- Born: 1969 (age 56–57) Birmingham, England
- Education: University of Essex University of York
- Occupations: Affiliate Scientist at Washington National Primate Research Center Research Director at Johnson Center for Child Health and Development
- Scientific career
- Thesis: Energy metabolism of the trophectoderm and inner cell mass of the mouse blastocyst. (1993)

= Laura Hewitson =

British primatologist (born 1969)

Laura Charlotte Hewitson is a British-born primate researcher noted for her work in the fields of reproductive biology and behavior. She is an affiliate scientist at the Washington National Primate Research Center (WaNPRC) and an adjunct associate professor of psychiatry at the University of Texas Southwestern Medical Center. Additionally, she is the Research Director of the Johnson Center for Child Health and Development in Austin, Texas. Hewitson was a staff scientist at Oregon Health Sciences University from 1997 to 2001. From 2002 to 2010 she was an associate professor of obstetrics, gynecology and reproductive sciences at the University of Pittsburgh School of Medicine and a member of the Magee-Women's Research Institute and Foundation (MWRI&F) in Pittsburgh, Pennsylvania.

== Education ==
In 1990, Hewitson graduated with honors in biology from the University of Essex. She earned her PhD in biological sciences at the University of York, England, and later moved to the United States in 1994 to pursue postdoctoral training at the University of Wisconsin-Madison.

== Research ==
Hewitson's research has primarily focused on embryo metabolism, cytoskeletal dynamics, centrosome abnormalities during fertilization, assisted reproductive technology (ART) in non-human primates and infant primate neonatal development. More recently, Hewitson's research has focused on understanding genetic and environmental influences that lead to adverse pregnancy outcomes, with special emphasis on autism spectrum disorders (ASD). Her research has been funded through the National Institutes of Health, as well as private foundations.

Hewitson's work on primate fertilization examined the role of the centrosome during assisted reproduction and identified unique check-points during the first cell cycle. She also explored the safety of new methods of assisted reproduction by producing infant primates by ART to follow their early development and behavior (see Selected Publications).

### Given records
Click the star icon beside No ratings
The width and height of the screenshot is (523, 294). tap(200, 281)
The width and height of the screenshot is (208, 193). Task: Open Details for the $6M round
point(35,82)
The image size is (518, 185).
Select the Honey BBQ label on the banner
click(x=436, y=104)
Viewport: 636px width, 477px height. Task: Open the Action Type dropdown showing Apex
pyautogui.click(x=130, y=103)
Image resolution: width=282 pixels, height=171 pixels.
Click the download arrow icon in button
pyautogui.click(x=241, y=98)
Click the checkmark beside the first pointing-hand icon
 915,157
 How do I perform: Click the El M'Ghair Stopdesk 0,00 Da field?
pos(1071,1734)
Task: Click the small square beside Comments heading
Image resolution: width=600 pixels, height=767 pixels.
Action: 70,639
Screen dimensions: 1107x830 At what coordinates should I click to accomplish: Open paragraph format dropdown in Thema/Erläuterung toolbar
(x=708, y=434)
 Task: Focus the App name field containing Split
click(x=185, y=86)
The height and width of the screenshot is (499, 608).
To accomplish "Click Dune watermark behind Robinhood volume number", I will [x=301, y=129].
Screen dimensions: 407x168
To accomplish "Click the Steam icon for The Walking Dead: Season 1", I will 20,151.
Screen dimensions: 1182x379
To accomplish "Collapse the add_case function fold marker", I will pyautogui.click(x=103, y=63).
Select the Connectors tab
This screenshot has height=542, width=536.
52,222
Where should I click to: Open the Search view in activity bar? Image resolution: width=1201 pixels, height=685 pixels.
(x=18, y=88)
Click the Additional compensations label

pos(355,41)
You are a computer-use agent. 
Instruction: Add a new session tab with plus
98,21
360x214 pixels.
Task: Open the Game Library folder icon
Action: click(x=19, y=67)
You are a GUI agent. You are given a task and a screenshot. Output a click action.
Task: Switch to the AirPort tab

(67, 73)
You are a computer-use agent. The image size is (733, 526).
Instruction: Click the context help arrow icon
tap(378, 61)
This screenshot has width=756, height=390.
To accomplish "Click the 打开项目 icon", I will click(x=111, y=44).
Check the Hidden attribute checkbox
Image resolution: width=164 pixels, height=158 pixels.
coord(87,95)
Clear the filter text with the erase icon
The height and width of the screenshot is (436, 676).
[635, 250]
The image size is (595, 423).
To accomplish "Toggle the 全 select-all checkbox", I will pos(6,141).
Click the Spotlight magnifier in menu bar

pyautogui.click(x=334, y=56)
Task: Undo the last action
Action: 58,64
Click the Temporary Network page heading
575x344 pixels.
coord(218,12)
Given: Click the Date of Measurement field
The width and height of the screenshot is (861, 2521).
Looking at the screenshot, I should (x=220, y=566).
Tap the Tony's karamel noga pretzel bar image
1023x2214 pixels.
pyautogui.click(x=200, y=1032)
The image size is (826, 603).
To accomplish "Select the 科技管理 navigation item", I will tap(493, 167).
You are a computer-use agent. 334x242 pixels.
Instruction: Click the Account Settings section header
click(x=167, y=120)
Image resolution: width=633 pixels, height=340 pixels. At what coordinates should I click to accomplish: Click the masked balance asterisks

### Activity
Please write the next part of the Laura Hewitson biography, starting after its last sentence. The lines above come from a different source than the text.

### Reply to the exercise
Hewitson's more recent research has focused on the study of genetic versus epigenetic (environmental) causes of neurodevelopmental disorders. While at the University of Pittsburgh she researched the possible connection between pediatric vaccines and behavior and presented some of this research at the International Meeting for Autism Research (IMFAR) in 2008 and the Neurobehavioral Teratology Society (NBTS) meeting in 2011. She is now continuing this research with colleagues at the WaNPRC. Hewitson is also collaborating with colleagues at the University of Texas Southwestern Medical School to identify blood biomarkers for autism. With funding from the Simons Foundation Autism Research Initiative and the Department of Defense Congressionally Directed Medical Research Program (CDMRP),

== Awards and achievements ==
In 2010, Hewitson was the recipient of the Invisible Disabilities Association Honors Research Award for her research in autism.

Hewitson's work has been published in many journals, such as Science, Nature Medicine, Biology of Reproduction, Human Reproduction, Fertility and Sterility, Developmental Psychobiology, Acta Neurobiologiae Experimentalis, Autism Research and Treatment, Journal of Toxicology and Environmental Health, and the Journal of Law, Medicine and Ethics.

== Selected publications ==
- Hewitson, L.C., Leese, H.J. (1993) Energy metabolism of the trophectoderm and inner cell mass of the mouse blastocyst. J Exp Zool. 267:337-343.
- Hewitson, L.C., Martin, K.L., Leese, H.J. (1996) Effects of metabolic inhibitors on mouse preimplantation embryo development and the energy metabolism of isolated inner cell masses. Mol Reprod Dev. 43:323-330.
- Hewitson, L., Simerly, C., Tengowski, M.W, Sutovsky, P., Navara, C.S., Haavisto, A.J. and Schatten, G. (1996) Microtubule and chromatin configurations during rhesus intracytoplasmic sperm injection: Successes and Failures. Biol. Reprod. 55:271–280.
- Hewitson, L., Haavisto A, Simerly C, Jones J and Schatten G (1997) Microtubule organization and chromatin configurations in hamster oocytes during fertilization, parthenogenetic activation and after insemination with human sperm. Biol.Reprod. 57: 967–975.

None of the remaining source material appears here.